Die Sonne knallt richtig aufs WoMo und so wird es innert kurzer Zeit richtig warm drinnen. Irgendwie kennen wir das gar nicht mehr, so sind wir uns nun immer Temperaturen unter 20 Grad und in der Nacht knapp um den 0 Bereich gewohnt.
Irgendwann am späten Nachmittag fahren wir weiter und halten noch an einem Viewpoint an. Dort sieht man kleine Wasserfälle und eine alte historische Brücke, die früher als Autobahn galt um die beiden Seiten zu überqueren.
Wir halten an einem Pull-Off am Highway, welcher jedoch ein wenig bewaldet ist und so Schutz bietet, um sofort gesehen zu werden von der Strasse aus.
(Spoiler: kein einziger Huper in der Nacht und somit eine sehr ruhige Nacht, trotz des Verkehrs.

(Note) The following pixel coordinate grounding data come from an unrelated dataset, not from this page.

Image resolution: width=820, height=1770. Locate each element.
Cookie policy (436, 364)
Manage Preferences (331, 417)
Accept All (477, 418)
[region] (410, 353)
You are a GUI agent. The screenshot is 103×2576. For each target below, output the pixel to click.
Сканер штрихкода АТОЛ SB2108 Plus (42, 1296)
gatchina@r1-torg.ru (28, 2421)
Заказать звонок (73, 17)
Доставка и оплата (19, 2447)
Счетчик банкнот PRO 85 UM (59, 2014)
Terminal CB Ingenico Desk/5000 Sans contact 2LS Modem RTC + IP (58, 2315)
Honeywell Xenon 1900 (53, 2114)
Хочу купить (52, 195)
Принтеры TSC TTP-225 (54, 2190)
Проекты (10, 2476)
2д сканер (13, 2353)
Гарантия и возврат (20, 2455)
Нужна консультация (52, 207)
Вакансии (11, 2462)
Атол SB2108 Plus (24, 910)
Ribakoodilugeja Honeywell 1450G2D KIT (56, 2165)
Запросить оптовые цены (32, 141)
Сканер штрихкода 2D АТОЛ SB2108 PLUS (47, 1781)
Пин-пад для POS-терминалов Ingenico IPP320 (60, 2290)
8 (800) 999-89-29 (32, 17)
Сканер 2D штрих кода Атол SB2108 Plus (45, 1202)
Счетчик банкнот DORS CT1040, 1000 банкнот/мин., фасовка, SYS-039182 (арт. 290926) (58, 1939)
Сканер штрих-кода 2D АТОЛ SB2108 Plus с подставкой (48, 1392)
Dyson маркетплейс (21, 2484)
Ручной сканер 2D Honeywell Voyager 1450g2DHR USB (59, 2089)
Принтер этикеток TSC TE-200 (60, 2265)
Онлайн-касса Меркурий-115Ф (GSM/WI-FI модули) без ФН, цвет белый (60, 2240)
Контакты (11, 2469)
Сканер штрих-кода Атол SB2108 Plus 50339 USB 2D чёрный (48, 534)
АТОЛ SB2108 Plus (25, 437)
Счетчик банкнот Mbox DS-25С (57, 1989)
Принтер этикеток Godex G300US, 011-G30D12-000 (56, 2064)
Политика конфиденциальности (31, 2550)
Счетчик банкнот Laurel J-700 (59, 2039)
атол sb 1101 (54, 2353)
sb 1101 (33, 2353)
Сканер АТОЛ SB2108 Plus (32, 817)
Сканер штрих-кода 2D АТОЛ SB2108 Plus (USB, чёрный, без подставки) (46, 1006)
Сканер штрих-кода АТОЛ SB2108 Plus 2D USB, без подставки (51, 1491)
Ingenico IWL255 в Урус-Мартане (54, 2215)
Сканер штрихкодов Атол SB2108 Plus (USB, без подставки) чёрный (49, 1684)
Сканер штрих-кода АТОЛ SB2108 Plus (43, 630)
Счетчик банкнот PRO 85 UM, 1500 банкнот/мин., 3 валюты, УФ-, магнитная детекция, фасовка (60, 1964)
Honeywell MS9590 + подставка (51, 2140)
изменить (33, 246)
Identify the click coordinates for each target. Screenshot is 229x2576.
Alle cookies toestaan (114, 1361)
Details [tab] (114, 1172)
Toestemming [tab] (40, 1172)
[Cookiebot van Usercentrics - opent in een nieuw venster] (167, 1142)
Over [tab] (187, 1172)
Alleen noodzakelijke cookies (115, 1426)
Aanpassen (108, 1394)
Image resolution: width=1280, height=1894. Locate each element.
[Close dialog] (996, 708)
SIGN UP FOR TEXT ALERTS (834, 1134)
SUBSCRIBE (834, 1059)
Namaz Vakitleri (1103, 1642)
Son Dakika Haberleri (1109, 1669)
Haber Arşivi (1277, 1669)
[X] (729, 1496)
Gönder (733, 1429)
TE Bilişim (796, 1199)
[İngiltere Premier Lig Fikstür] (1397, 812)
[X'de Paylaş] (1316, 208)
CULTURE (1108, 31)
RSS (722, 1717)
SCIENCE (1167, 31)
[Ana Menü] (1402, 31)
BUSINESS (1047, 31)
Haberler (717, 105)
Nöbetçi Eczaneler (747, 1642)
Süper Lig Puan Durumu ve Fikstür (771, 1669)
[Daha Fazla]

Manchmal fragt man sich, was die ganzen LKW’s die ganze Nacht rumtransportieren…)
Auf dem gesamten Weg kamen wir leider nur an zwei Tankstellen vorbei, an welchen jeweils kein Propane verkauft wurde und so hiess es eine weitere Nacht hoffen, ob der Kühlschrank durchhält und die Nudeln gekocht werden können.
Am nächsten Tag ging es weiter. Durch kleine Dörfchen die nur aus wenigen Häusern links und rechts des Highways bestanden. Wir fuhren hoch und runter, mal waren wir knapp unter 2000 Höhenmeter, mal wieder drüber.
Kurz vor einem nächsten Dörfchen entdeckten wir dann eine amerikanische ‹LANDI›.
Wir liesen Propane auffüllen, genossen den Heuduft im Shop und fühlten uns ein bisschen wie in Winznau oder Däniken.
Die Kassiererin merkte dann noch freundlich an, dass wir nicht-Amis bestimmt keine Kundenkarte hätten und lächelte freundlich.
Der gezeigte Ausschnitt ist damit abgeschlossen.